- Exercise requirements -
Extend the commentary on the NCAA's punishment of Penn State, picking up directly after its final sentence.

- Source document -
──────────

Whenever an NCAA issue arises, its public relations staff is quick to point out — correctly — that the NCAA is a representative democracy that does the will of its members. The organization’s rules and enforcement procedures were discussed and voted upon by the leaders of the schools those rules and procedures affect. Those procedures have made the NCAA’s justice system quite slow. Ask any USC football fan who waited years to learn how Reggie Bush’s acceptance of money from two wannabe agents would ultimately affect the Trojans’ football program.

Yet here we sit less than nine months from the release of the grand jury presentment that set this scandal into motion. We’re less than two weeks from the release of former FBI director Louis Freeh’s report that concluded former Penn State president Graham Spanier, former football coach Joe Paterno, former athletic director Tim Curley and former vice president Gary Schultz conspired for years to cover up an accusation that Sandusky had raped a boy in a shower in the Penn State football building in 2001. In this case, absolute power corrupted absolutely. That is plain to see. But it was pretty plain that Bush had taken money and that North Carolina’s football program was rife with issues in 2010. Yet those cases took far longer and followed NCAA procedure. Penn State, in the parlance of the courthouse, is on a rocket docket.

Did Emmert pull a page from the dictator’s playbook and ask for sweeping executive powers in the face of a crisis for which the democratically run organization had not planned? Is that why the NCAA’s Board of Directors granted him the power to punish Penn State? I emailed the NCAA’s chief spokespeople to find out how the penalty decision was made, but as of this writing, they have not responded. What we do know is that the NCAA did not follow its usual process in this case, and that should give pause to everyone in college athletics. . . . .  Make no mistake, the Penn State case places the NCAA in a nearly impossible position. While there is no evidence anyone at Penn State broke any actual NCAA rules — which mostly govern amateurism, competitive equity and academic integrity — this could be the worst scandal to hit major college sports.

Continue reading Andy Staples article here

3) NCAA’s Mark Emmert overstepped bounds in hammering Penn State, by Stewart Mandel, college football writer for, 23 July 2012 – Link:

And so, [NCAA President Mark Emmert] made sure his organization responded accordingly — even if that meant revoking the traditional due process afforded every other school that’s ever been punished by the NCAA; invoking a nebulous, generalized bylaw about promoting integrity that could easily apply to hundreds of lawbreaking players, coaches and staffers across the country every year; and creating a precedent for dictatorial-like intervention that must now be considered every time a scandal of any proportion arises in college athletics.

“While there’s been much speculation about whether this fits this specific bylaw or that specific bylaw,” said Emmert, “it certainly hits the fundamental values of what athletics are supposed to be doing in the context of higher education.”

No argument there. Perhaps this truly is a turning point in the history of the NCAA. Perhaps this is the beginning of a new era where Batman Emmert flies in and saves the day every time the forces of athletic evil make a mockery of academic virtues.

He’d better. Otherwise, this will instead prove to be a crowning moment in NCAA hypocrisy.

──────────

- Records supplied -
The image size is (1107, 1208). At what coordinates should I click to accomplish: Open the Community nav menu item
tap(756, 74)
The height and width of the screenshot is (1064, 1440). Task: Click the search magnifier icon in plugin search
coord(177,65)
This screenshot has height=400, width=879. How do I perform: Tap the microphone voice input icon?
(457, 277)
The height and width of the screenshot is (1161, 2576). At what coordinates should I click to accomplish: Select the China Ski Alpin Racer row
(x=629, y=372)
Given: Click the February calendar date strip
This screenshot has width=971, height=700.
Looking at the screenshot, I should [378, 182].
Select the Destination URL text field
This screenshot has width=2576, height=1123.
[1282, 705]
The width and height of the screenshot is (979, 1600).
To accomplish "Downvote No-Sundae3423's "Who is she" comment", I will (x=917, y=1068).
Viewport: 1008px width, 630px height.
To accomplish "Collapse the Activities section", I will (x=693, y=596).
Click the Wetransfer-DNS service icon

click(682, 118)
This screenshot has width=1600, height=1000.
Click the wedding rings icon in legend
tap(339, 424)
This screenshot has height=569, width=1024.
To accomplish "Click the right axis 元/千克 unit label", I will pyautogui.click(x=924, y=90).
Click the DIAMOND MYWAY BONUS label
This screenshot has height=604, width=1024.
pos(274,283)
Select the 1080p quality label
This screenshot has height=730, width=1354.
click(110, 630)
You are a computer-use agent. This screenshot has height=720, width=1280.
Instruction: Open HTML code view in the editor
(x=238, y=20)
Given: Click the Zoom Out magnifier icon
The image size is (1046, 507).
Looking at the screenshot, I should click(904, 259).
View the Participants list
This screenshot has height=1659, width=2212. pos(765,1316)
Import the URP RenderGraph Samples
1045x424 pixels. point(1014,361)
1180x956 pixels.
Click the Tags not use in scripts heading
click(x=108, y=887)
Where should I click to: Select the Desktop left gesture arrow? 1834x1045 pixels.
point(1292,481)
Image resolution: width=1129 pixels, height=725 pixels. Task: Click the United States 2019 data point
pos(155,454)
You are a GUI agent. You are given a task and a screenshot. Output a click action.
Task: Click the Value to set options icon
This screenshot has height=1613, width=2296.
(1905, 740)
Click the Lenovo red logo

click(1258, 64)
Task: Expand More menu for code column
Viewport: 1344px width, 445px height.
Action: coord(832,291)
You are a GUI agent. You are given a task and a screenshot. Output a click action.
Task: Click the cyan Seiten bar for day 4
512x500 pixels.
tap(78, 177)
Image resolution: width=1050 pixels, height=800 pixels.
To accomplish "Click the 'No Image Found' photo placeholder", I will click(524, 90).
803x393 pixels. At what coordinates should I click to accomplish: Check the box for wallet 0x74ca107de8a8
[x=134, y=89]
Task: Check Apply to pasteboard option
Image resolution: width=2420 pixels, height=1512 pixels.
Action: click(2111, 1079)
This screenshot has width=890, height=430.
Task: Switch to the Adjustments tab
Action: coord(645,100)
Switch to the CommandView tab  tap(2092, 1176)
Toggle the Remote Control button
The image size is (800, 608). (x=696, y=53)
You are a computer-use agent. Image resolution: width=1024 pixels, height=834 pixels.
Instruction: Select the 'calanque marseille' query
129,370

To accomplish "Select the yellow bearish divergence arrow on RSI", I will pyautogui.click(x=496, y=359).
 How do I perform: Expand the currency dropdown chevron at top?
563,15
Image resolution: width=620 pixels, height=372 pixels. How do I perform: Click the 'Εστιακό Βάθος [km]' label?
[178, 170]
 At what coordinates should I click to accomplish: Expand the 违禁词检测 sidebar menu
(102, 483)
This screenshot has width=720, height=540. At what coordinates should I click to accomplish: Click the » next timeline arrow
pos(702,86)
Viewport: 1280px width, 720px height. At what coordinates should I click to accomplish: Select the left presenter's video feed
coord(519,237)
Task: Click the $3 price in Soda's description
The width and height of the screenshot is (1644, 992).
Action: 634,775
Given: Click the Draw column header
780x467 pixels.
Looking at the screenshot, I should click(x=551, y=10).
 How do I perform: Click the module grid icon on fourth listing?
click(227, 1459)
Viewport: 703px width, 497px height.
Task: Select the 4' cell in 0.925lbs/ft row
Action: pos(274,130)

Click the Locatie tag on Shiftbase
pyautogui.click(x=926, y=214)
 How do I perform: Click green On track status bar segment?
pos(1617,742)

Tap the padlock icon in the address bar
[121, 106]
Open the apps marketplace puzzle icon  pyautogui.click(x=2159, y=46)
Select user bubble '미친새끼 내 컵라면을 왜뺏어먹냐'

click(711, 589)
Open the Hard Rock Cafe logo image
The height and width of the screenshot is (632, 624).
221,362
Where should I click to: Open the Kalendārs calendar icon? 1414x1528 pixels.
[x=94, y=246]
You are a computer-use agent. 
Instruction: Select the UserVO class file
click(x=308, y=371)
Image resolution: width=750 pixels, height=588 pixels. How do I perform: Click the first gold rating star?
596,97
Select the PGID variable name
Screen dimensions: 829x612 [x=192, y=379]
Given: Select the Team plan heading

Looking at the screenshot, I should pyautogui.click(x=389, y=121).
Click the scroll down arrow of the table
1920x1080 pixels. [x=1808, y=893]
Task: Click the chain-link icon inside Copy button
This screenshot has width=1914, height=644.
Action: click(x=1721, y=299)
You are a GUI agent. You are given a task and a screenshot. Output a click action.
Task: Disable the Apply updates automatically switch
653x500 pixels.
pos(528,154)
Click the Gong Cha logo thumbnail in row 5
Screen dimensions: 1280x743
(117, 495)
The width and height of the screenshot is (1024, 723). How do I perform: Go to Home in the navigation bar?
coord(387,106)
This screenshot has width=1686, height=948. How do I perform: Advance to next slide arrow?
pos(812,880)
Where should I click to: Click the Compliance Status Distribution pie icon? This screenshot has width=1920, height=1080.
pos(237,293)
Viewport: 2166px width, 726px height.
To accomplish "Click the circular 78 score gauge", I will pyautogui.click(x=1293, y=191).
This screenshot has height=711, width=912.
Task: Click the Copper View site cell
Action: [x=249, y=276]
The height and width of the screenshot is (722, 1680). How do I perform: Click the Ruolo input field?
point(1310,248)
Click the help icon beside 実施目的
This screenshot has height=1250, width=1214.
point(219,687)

──────────

- Expected answer -
Remember when most college football fans assumed Auburn and/or Cam Newton would endure some sort of penalty when the quarterback’s father openly solicited six figures from Mississippi State? The NCAA couldn’t do anything, Emmert insisted, because there was no rule on the books addressing that specific scenario. We’d best not hear that excuse again.

Remember the 2003 murder of Baylor basketball player Patrick Dennehy by a former player, and head coach Dave Bliss’ subsequent attempt to falsely portray Dennehy as a drug dealer to cover up for illegal tuition payments he’d made? Would Emmert (who was not yet with the NCAA at the time) step in if that indisputably heinous case arose today? If not, why? What’s the threshold in determining whether something is special-jurisdiction-caliber repulsive or leave-it-to-the-enforcement-department-level disturbing?

And have you read about the ongoing academic fraud scandal at North Carolina? Since at least 1999, athletes have repeatedly been steered toward a specific professor’s African and Afro-American Studies course that no one actually taught or attended. Last year’s NCAA investigation only scratched the surface. Considering how highly the NCAA portends to value academics, shouldn’t Emmert step in here, too?

“We don’t see this opening a Pandora’s box at all,” said Emmert. “This was a very distinct and very unique set of circumstances.”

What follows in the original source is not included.